Dann entdeckt Lasar einen Tisch weiter eine sehr kleine Frau mit dicken orthopädischen Schuhen, die Dovele ebenso fassungslos wie traurig zuschaut. Auch sie kennt den Spaßmacher schon seit Kindertagen. »Du warst doch ein guter Junge!«, ruft die Frau namens Asulai ihm zu. Derart angesprochen, kippt die lustige Veranstaltung, und Dovele hebt zum tragischen Teil an: »Nun denn, Brüder und Schwestern, seid ihr bereit?
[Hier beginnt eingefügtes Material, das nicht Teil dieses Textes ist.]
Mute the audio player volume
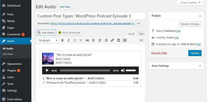Viewport: 207px width, 102px height. pos(123,71)
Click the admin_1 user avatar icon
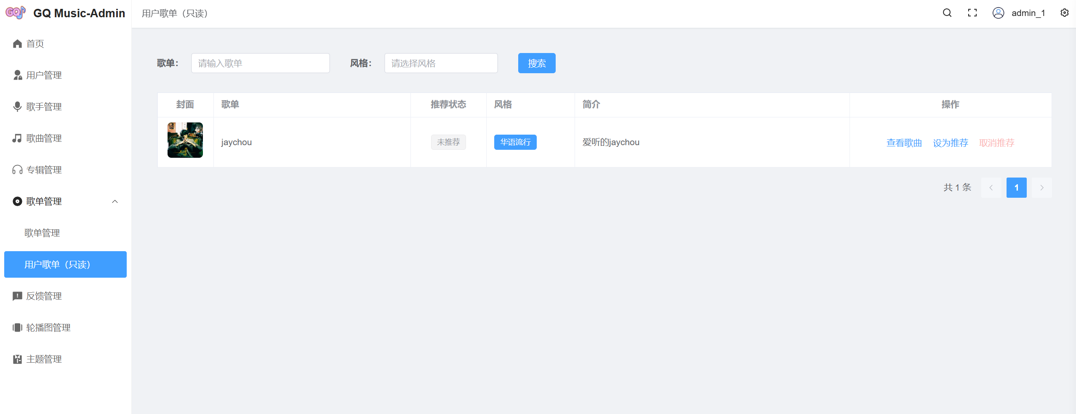Image resolution: width=1076 pixels, height=414 pixels. pos(998,13)
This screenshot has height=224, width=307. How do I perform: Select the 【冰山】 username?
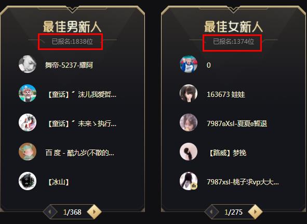58,182
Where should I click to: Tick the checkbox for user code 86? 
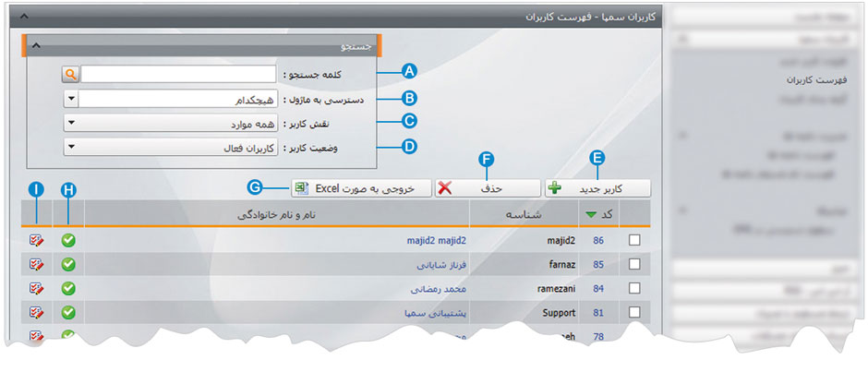[x=633, y=240]
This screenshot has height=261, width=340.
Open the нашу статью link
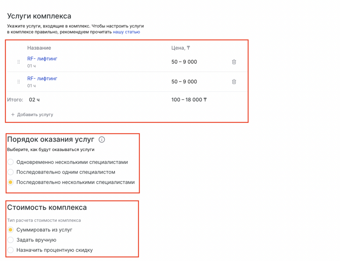126,32
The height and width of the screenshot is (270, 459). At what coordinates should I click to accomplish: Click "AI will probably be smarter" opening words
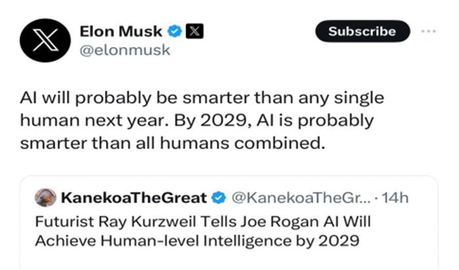pyautogui.click(x=105, y=99)
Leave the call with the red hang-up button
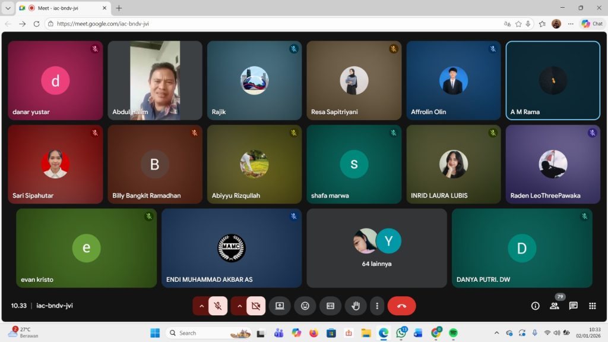The width and height of the screenshot is (608, 342). pyautogui.click(x=401, y=306)
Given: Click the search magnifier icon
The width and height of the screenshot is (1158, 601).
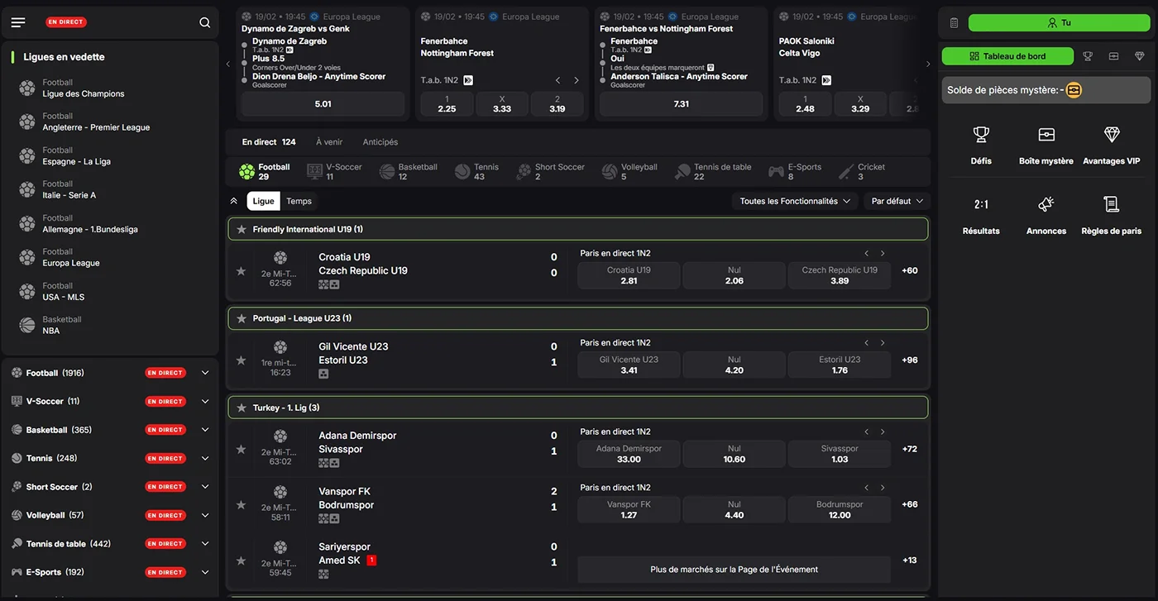Looking at the screenshot, I should 205,22.
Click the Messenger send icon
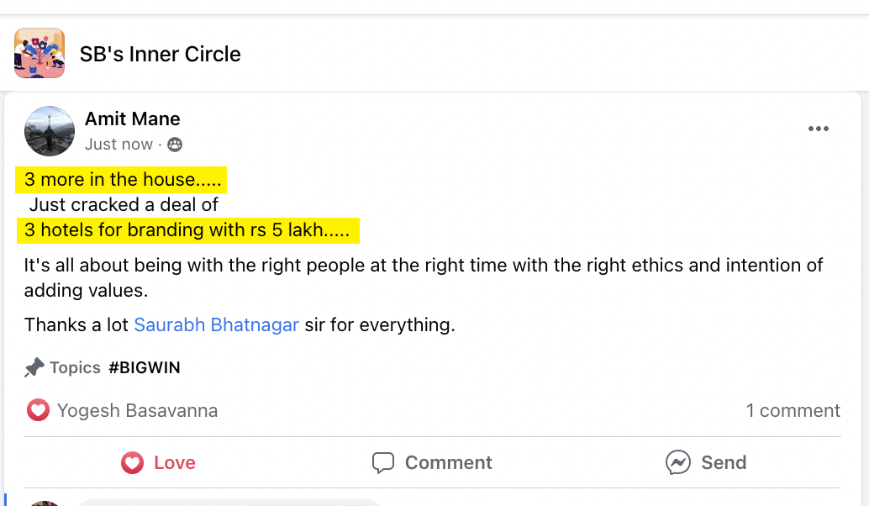Image resolution: width=869 pixels, height=506 pixels. (678, 462)
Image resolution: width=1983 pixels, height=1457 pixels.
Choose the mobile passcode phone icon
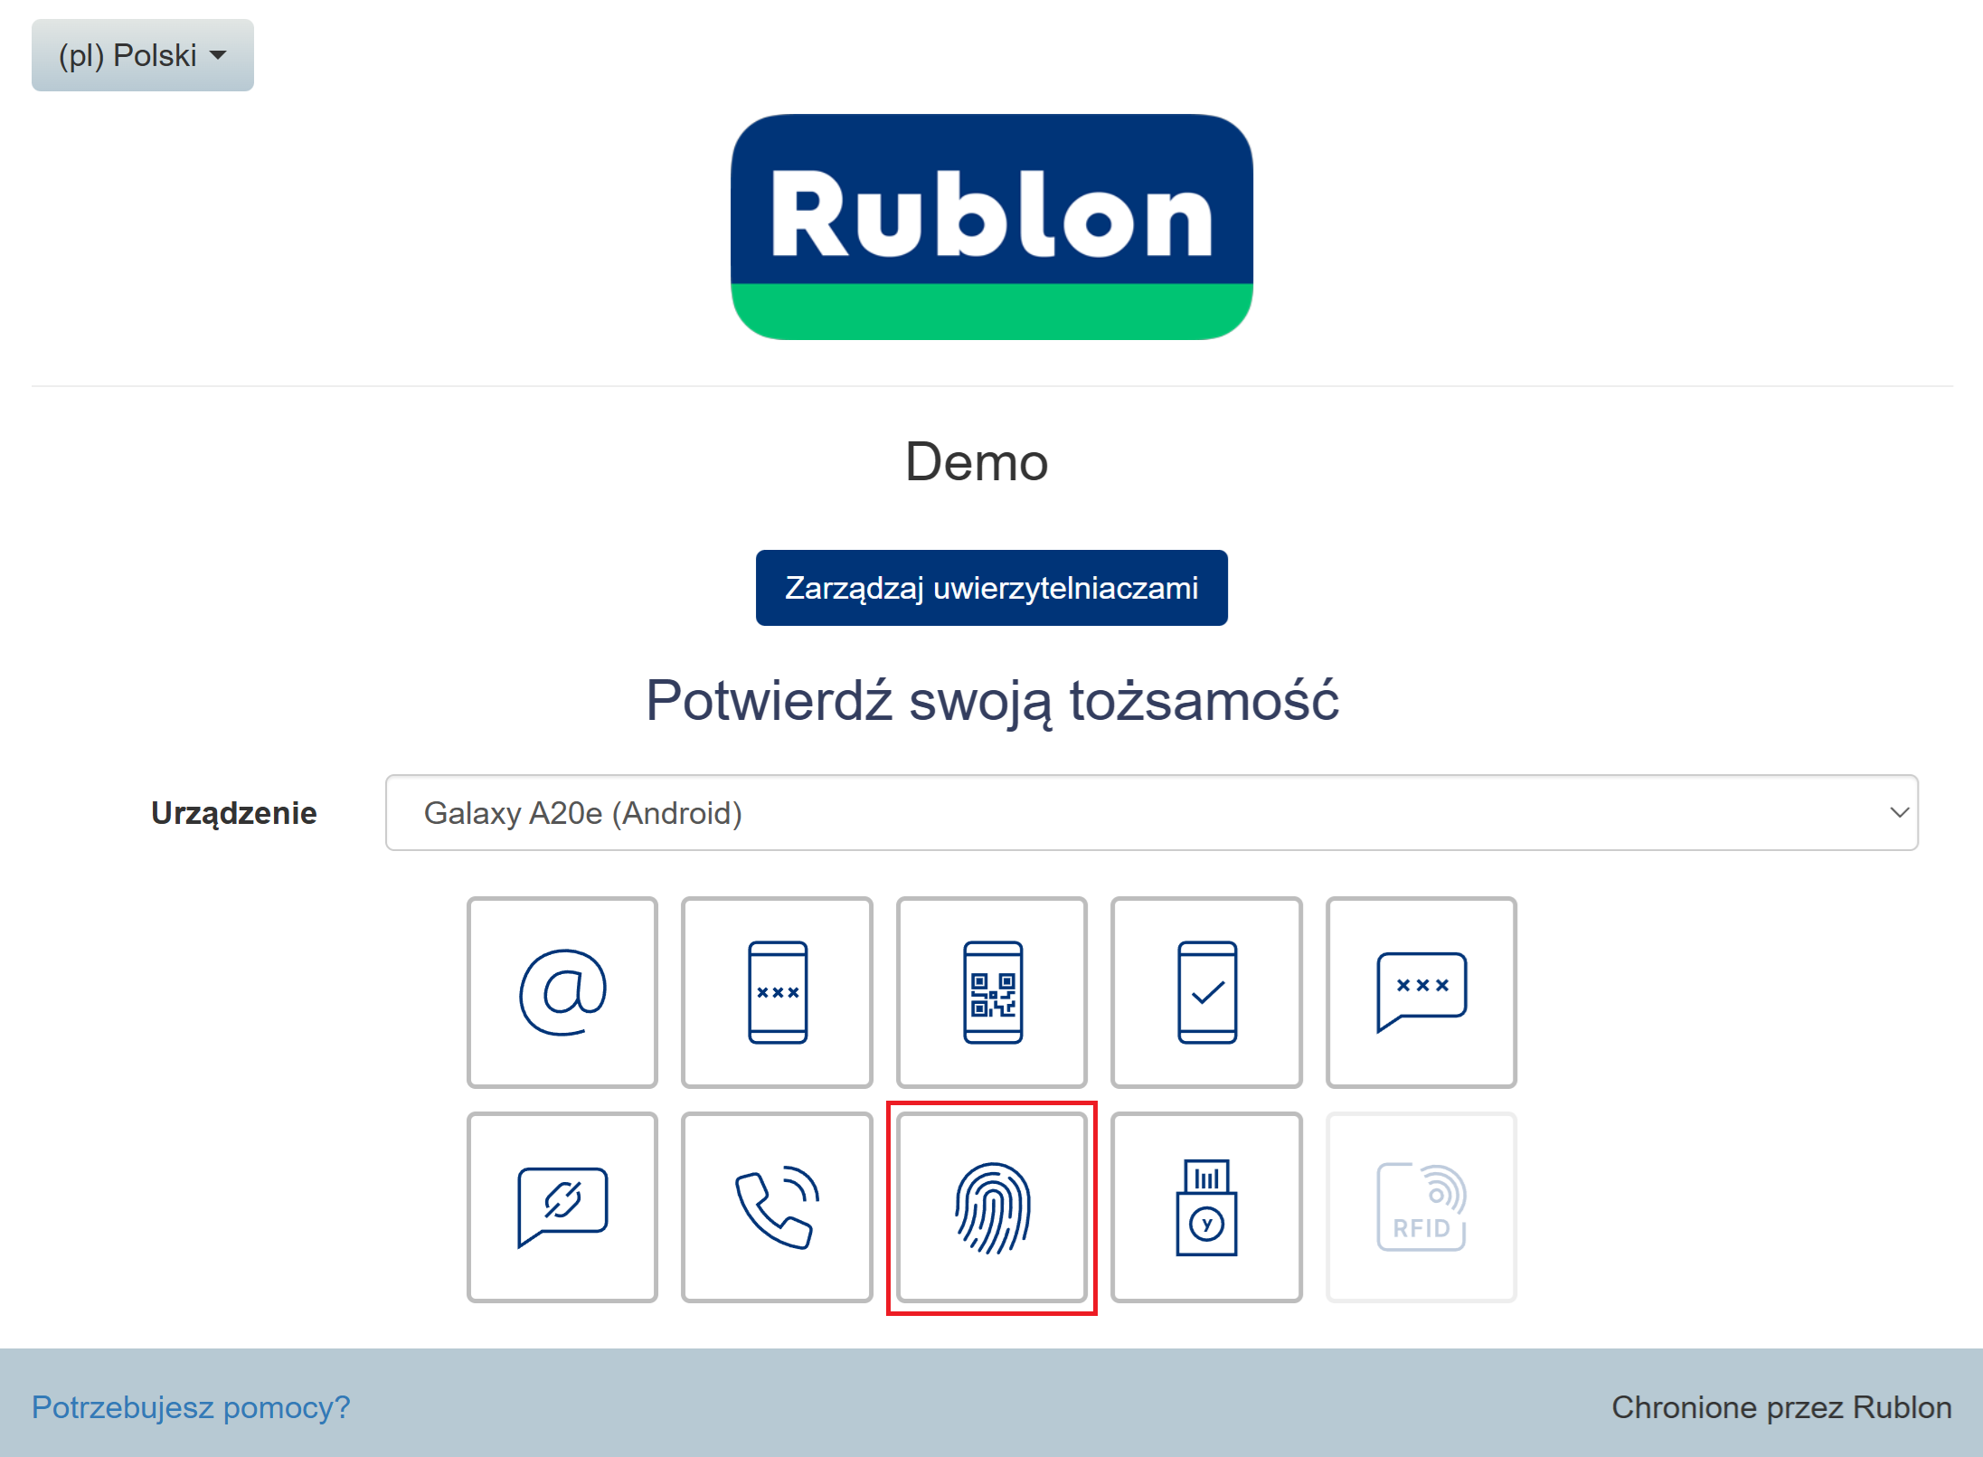point(777,992)
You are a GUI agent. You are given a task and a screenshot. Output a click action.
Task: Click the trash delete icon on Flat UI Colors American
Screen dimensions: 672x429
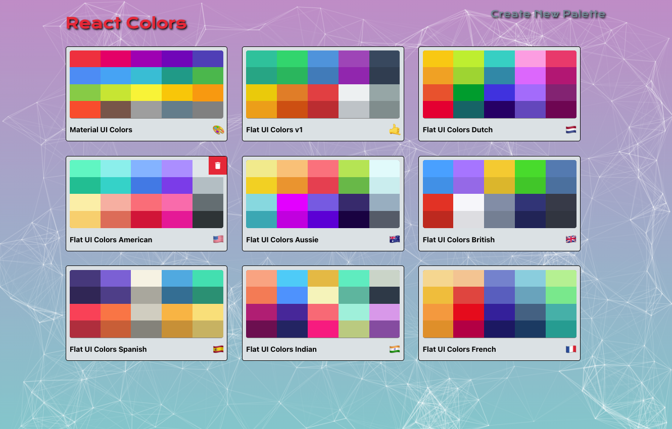pos(218,165)
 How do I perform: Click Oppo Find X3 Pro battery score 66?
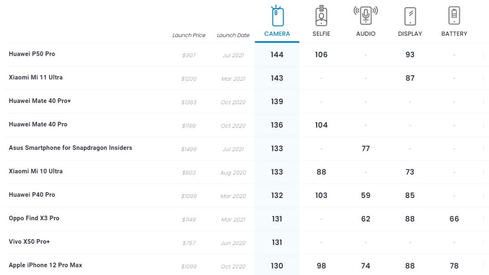click(454, 219)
Hier kommt die irrsinnig komische Geschichte über die erste Beerdigung meines Lebens, ihr werdet Tränen lachen.«

Damals, Grinstein war zu diesem Zeitpunkt 14 und ein Waisenkind, wurde der Junge von einem Soldaten abgeholt und nach Hause gebracht. Um dem Soldaten die Begegnung mit dem Tod eines Verwandten leichter zu machen, erzählt er ihm Witze wie den von dem Pferd, das in eine Bar kommt und ein langes Gesicht macht.

experimentell Grossman, der vergangene Woche in Jerusalem seinen 62. Geburtstag gefeiert hat und wenig später schon wieder beim Literaturfestival ZEE Jaipur in Indien auf dem Podium saß, lässt seinen gewagten Text wie einen ruhigen Fluss dahinfließen, ohne Kapiteleinteilung, nur selten unterbrochen durch winzige Initiale. Anführungsstriche gibt es nicht, und den Wechsel von Dovele Grinsteins Rede zu Lasars Ich-Erzählung macht nur ein Gedankenstrich kenntlich.

Diese fast schon experimentelle Textgestaltung kannte man bisher nicht von Grossman: Vom ersten Satz an trifft er in diesem Roman dennoch traumwandlerisch sicher eine wechselnde Tonlage zwischen Spaß und Ernst, der man sich nicht entziehen kann.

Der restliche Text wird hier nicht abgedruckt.